Bolsonaro diz que vai tirar posto de patrono da educação de Paulo Freire

Reconhecido no mundo inteiro por suas obras dedicadas à alfabetização e à educação da população pobre, Paulo Freire é alvo de ataques do governo do presidente Jair Bolsonaro, que defende a troca do título de patrono da educação brasileira, concedido em 2012

Bolsonaro diz que vai tirar posto de patrono da educação de Paulo Freire
Bolsonaro diz que vai tirar posto de patrono da educação de Paulo Freire (Foto: Reprodução )

247 - O governo do presidente Jair Bolsonaro escolheu Paulo Freire, patrono da Educação brasileira, como inimigo. Em entrevista divulgada na redes sociais, Bolsonaro afirma que vai retirar o título concedido ao educador e filósofo como patrono.

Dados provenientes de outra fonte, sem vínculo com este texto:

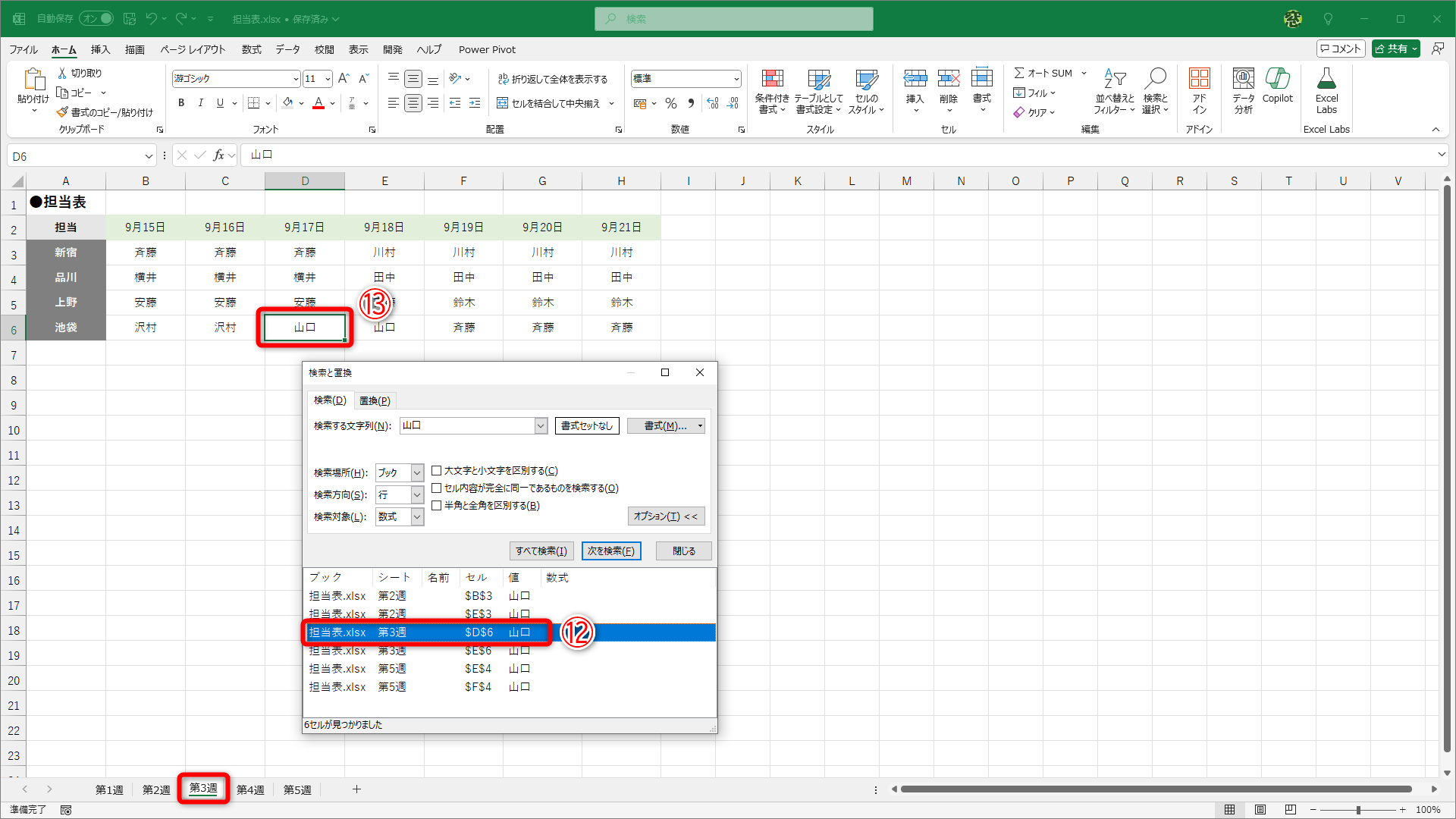Expand the search location dropdown
Viewport: 1456px width, 819px height.
(x=417, y=472)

Ao ser questionado sobre seus planos na educação, Bolsonaro disse, sem citar o nome do educador, que procurava outro nome para ocupar o cargo de patrono.

"Quem sabe nós temos uma patrona da Educação e não mais um patrono muito chato, não precisa falar quem é, que nós temos até o momento. Ele vai ser mudado, estamos esperando alguém diferente", disse.

Freire foi reconhecido em 2012 como patrono da Educação brasileira por uma lei federal sancionada pela então presidente Dilma Rousseff, originada de um projeto apresentado pela deputada Luiza Erundina (PSOL-SP). O educador dedicou parte de sua vida à alfabetização e à educação da população pobre.

Um dos fundamentos do método de alfabetização de Paulo Freire é o estímulo de alunos a refletirem sobre sua realidade. Talvez seja esse um dos motivos de incomodar tanto Bolsonaro e seu guru ideológico, o astrólogo Olavo de Carvalho.

Diferentemente das teses de Bolsonaro e seu aliados, a obra de Paulo Freire não é uma doutrinação da esquerda do PT. "A Pedagogia do Oprimido", obra mais conhecida de Paulo Freire, foi traduzida em mais de 20 idiomas, e um levantamento feito em 2016, pela London School os Economics, afirma que é a terceira obra mais citada em trabalhos na área de humanas, sendo ainda o único título brasileiro na lista dos cem mais referenciados por universidades de língua inglesa.

Mas a artilharia da fake news do clã Bolsonaro tem mirado contra Paulo Freire desde a campanha. Nas últimas semanas, o educar foi alvo do presidente, do ministro da Educação, Abranham Weintraub, e dos filhos do presidente.